Quote 1
"You don’t have to pretend you love me."
"But I do love you." (6.44-45)
A few paragraphs back he tells us he doesn’t love Catherine. A Farewell to Arms is a memory, Frederic’s memory of Catherine. He’s showing us the beginning of his love for Catherine, perhaps even the awakening of it. Do we trust Frederic here? If not, why? Is this his confession, to the reader, that he didn’t love Catherine enough at first? Does Catherine love him here?
Quote 2
"It’s just a dirty trick."
"You dear, brave sweet." (41.270)
These are the last words that Catherine and Frederic speak. She’s talked about love and death before, in terms of "a rotten game." Her first lover died, her son died, and now she’s losing her second lover, through her own death. Is love in A Farewell to Arms all a rotten game, or a dirty trick? Or, is there deeper meaning in all novel’s the loving, even though it ends tragically?
Quote 3
I leaned forward in the dark to kiss her, and there was a sharp stinging flash. […]

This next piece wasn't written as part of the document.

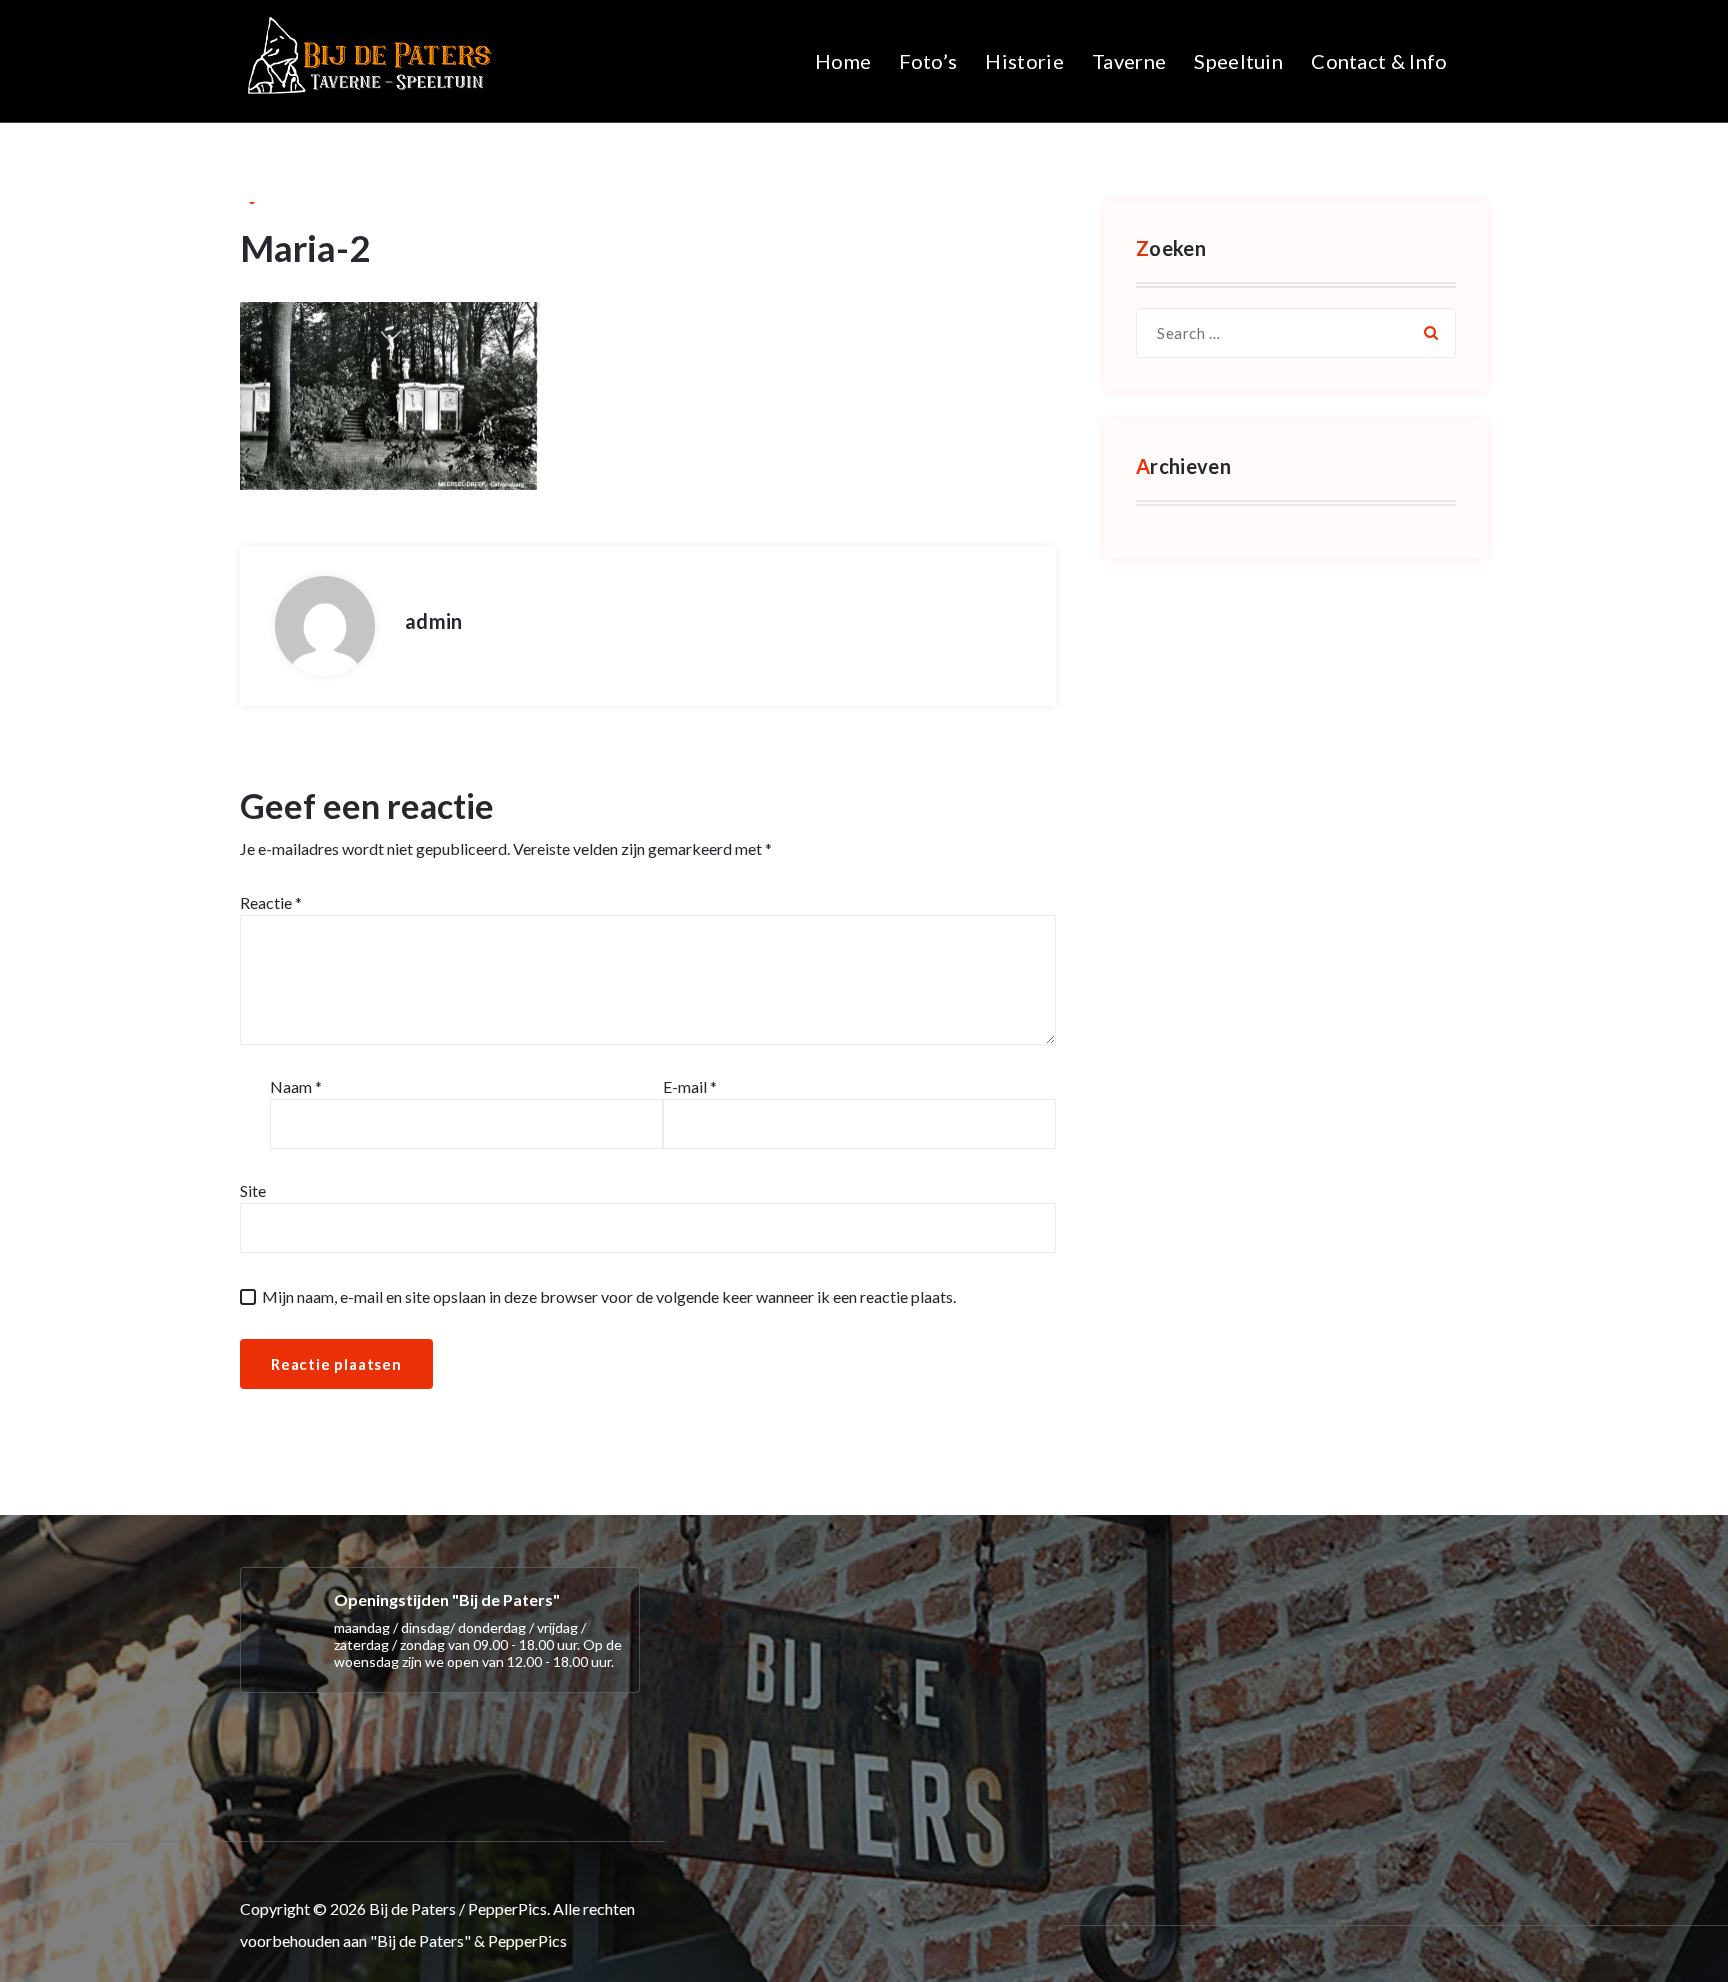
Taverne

"I’m so sorry," she said. I felt I had a certain advantage. (5.52)
This is the only time we see Catherine act violently, and she doesn’t like what she’s done. She does want Frederic to kiss her, as we see. We wonder if she slaps him because she doesn’t want to be thought of as being too "easy." He seems to take her slap as an indication of just how much she does want him.